== What the task requires ==
Rewrite all the items below as a numbered list, skipping blank lines and leaving the pictures out.

== Records for the task ==

----------------------------------------

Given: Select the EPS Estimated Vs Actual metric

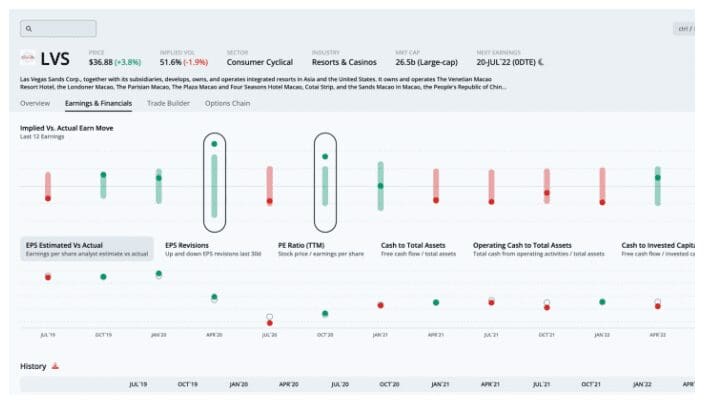Looking at the screenshot, I should coord(87,249).
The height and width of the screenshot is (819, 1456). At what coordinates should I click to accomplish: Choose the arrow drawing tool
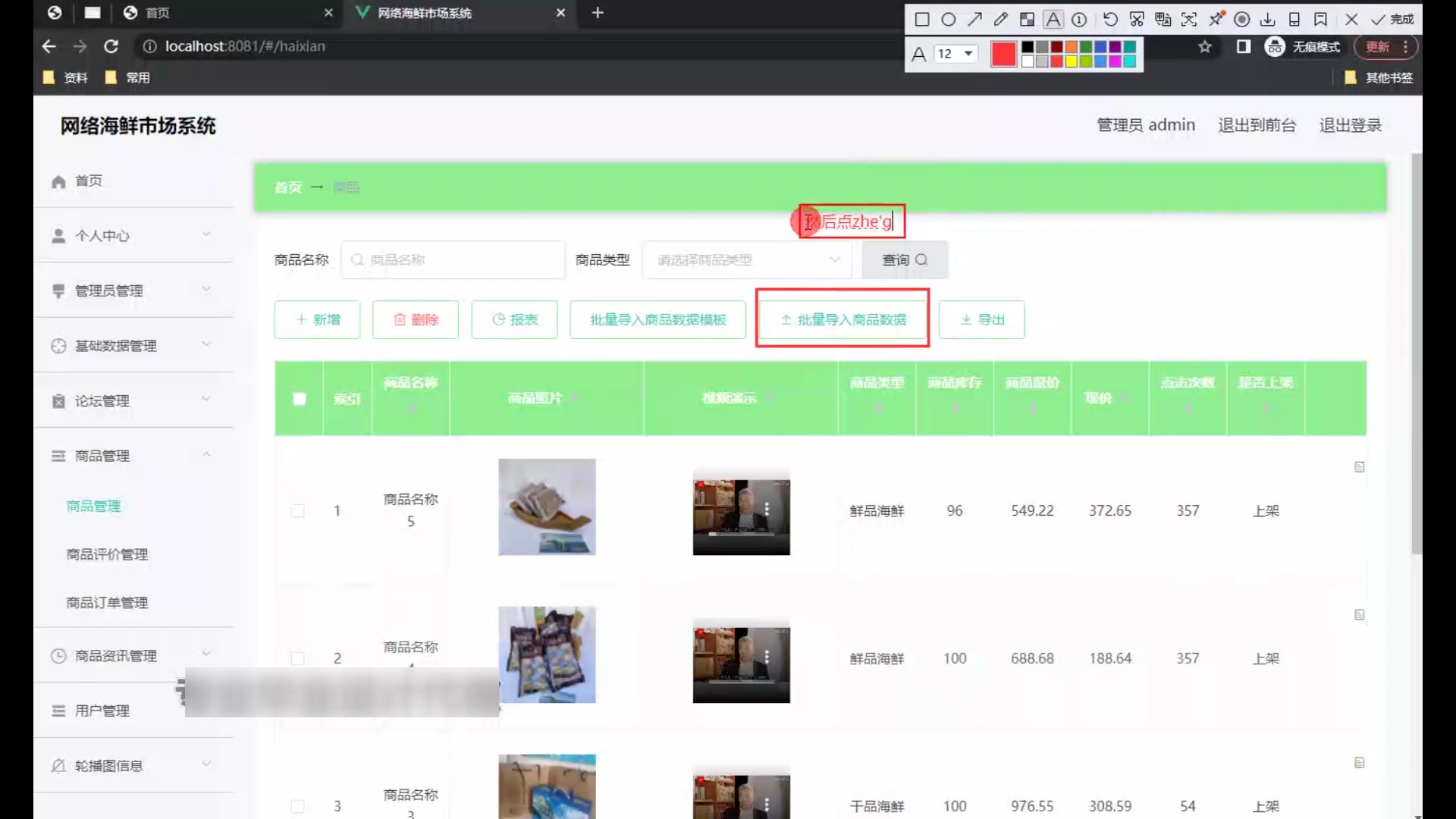(x=974, y=20)
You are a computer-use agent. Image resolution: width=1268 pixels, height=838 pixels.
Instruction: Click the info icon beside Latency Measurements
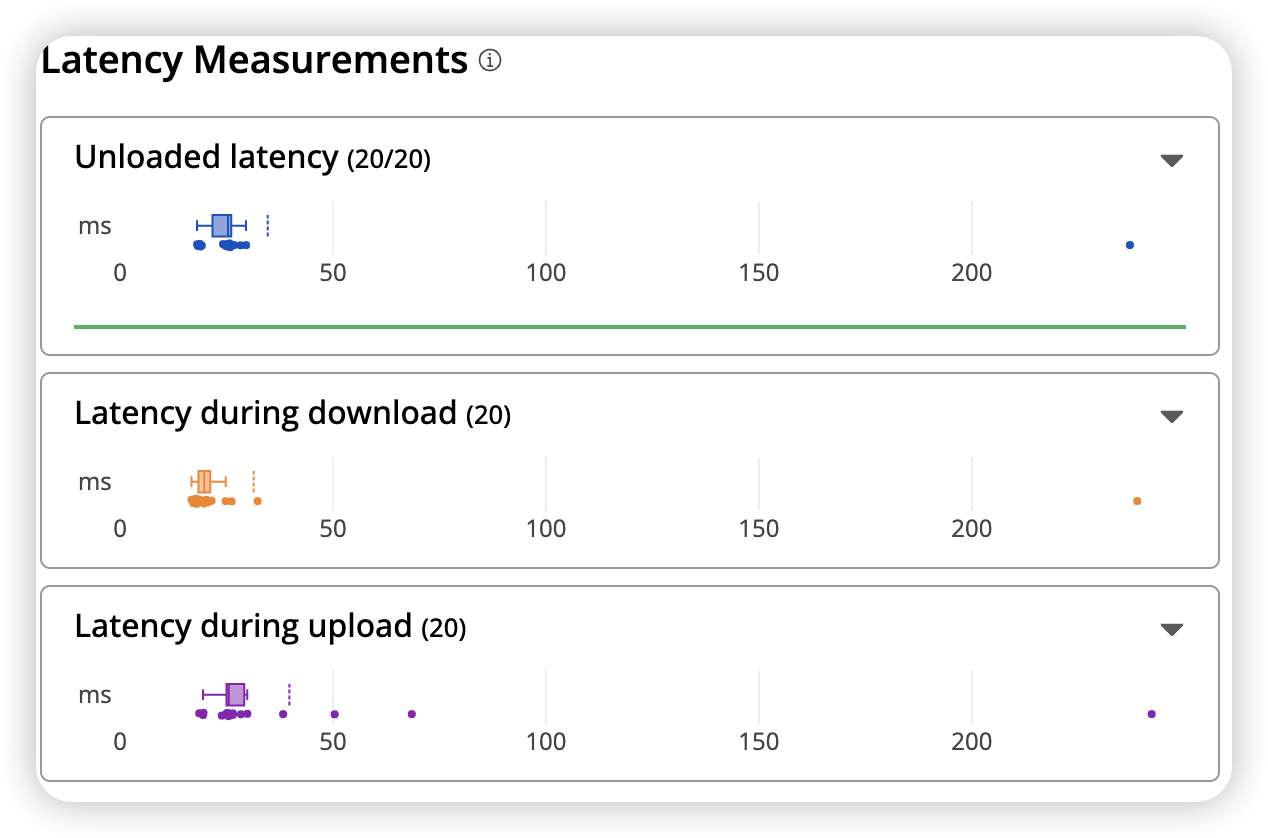pyautogui.click(x=490, y=61)
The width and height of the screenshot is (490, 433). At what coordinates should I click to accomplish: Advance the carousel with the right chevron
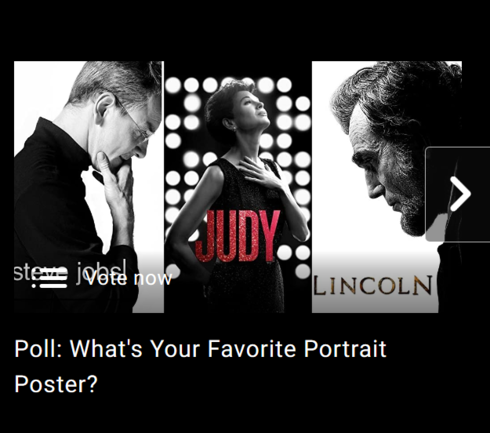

----------------------------------------

== Answer to this exercise ==
1. Given: Select the EPS Estimated Vs Actual metric
2. Looking at the screenshot, I should coord(87,249).
3. The height and width of the screenshot is (819, 1456). At what coordinates should I click to accomplish: Choose the arrow drawing tool
4. (x=974, y=20)
5. You are a computer-use agent. Image resolution: width=1268 pixels, height=838 pixels.
6. Instruction: Click the info icon beside Latency Measurements
7. pyautogui.click(x=490, y=61)
8. The width and height of the screenshot is (490, 433). At what coordinates should I click to accomplish: Advance the carousel with the right chevron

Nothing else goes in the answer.